Digital Europeanism and extending the literary Europeanist discourse: The Twitter feeds of @PulseofEurope and @mycountryeurope (2023)
keywords: Digital Europeanism
Fergal Lenehan
,
Roman Lietz
Article / Journal
Language(s): English
Abstract:
This article argues that the study of literary Europeanism should be extended to the discourse of wider textual Europeanism, understood here as a digital Europeanism that examines digital texts, in the widest sense, contextualised within the norms of digital culture. The texts emanating on the platform Twitter from two explicitly pro-European/pro-European Union accounts, one German-language and one largely (non-native) anglophone – @PulseofEurope and @mycountryeurope – were examined from 9 May 2021 to 9 November 2021. In evidence was a type of textual Europeanism that indeed owes a degree of coherence to the norms of digital culture.
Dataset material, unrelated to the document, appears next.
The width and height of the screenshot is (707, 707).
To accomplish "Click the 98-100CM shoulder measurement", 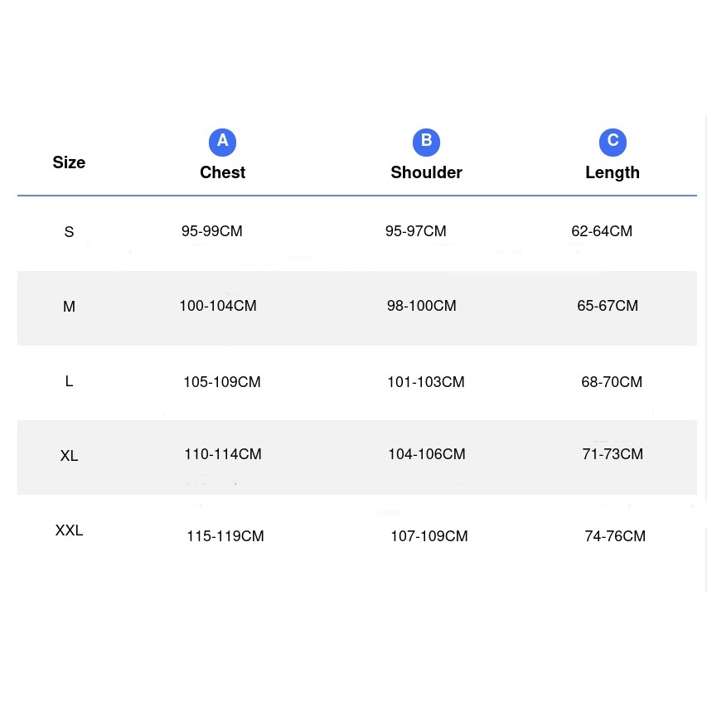I will (x=421, y=306).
This was seen in relation to referentiality, that is, the use of already existing and circulating cultural materials for one’s own cultural production. This was evident in commented and uncommented retweets, social TV practices and the Europeanisation of Internet memes. The creation of a sense of communality – the way in which meanings can be stabilised, options for action generated and resources made accessible via a collectively supported frame of reference – is also in evidence and to be seen in the distinct discursive creation of an authoritarian ‘other’. This ‘other’ consists of a temporal ‘other’ – a small number of tweets relating to authoritarianisms of the past; an inner-European Union ‘other’ – tweets relating to movements towards authoritarianism within the European Union, especially in Hungary and Poland; and an external European Union other – tweets relating to authoritarianism on the European Union’s borders, especially in Belarus and Russia.